665 Pruritogen activation of human MRGPRX2

Abstract

Histamine-independent mechanisms mediate the itch associated with the majority of dermatologic and systemic diseases. SLIGRL is a prototypic histamine-independent pruritogen. It is derived from the tethered sequence of the PAR2 receptor. Previous studies have demonstrated that SLIGRL activates mouse MrgprC11 to induce itch. We demonstrate that SLIGRL specifically activates human MRGPRX2, a receptor implicated in itch, allergy, and inflammation. We also evaluated the effect of QWF, an MRGPRX2 antagonist, on SLIGRL-induced activation of Mrgprs and SLIGRL-induced itch in mice. The in vitro interactions of SLIGRL and QWF with Mrgprs were studied using HEK-293 cells transfected with cDNAs encoding mouse MrgprC11, human MRGPRX1, MRGPRX2 MRGPRX3, and MRGPRX4. Intracellular calcium ([Ca2+]) was determined by ratiometric Fura-2 imaging as an indicator of receptor activation. For in vivo experiments, the mouse cheek model, which differentiates between itch and pain, was used to evaluate the effect of QWF on SLIGRL-induced itch in C57BL/6 mice.
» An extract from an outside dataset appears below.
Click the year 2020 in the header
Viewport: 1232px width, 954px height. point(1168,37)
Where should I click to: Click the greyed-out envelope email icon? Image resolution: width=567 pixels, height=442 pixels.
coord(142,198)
Consistent with previous studies, SLIGRL activates mouse MrgprC11. We demonstrate that SLIGRL specifically activates human MRGPRX2. The MRGPRX2 antagonist, QWF inhibits activation HEK-293 cells expressing mouse MrgprC11 and human MRGPRX2. SLIGRL-induced itch is significantly decreased (p<0.05), to baseline, with QWF. In conclusion, SLIGRL activates human MRGPRX2, a receptor implicated in itch, allergy, and inflammation. Receptor activation is blocked by QWF. Antagonists of human MRGPRX2 may have therapeutic role in the treatment of itch, allergy and inflammation.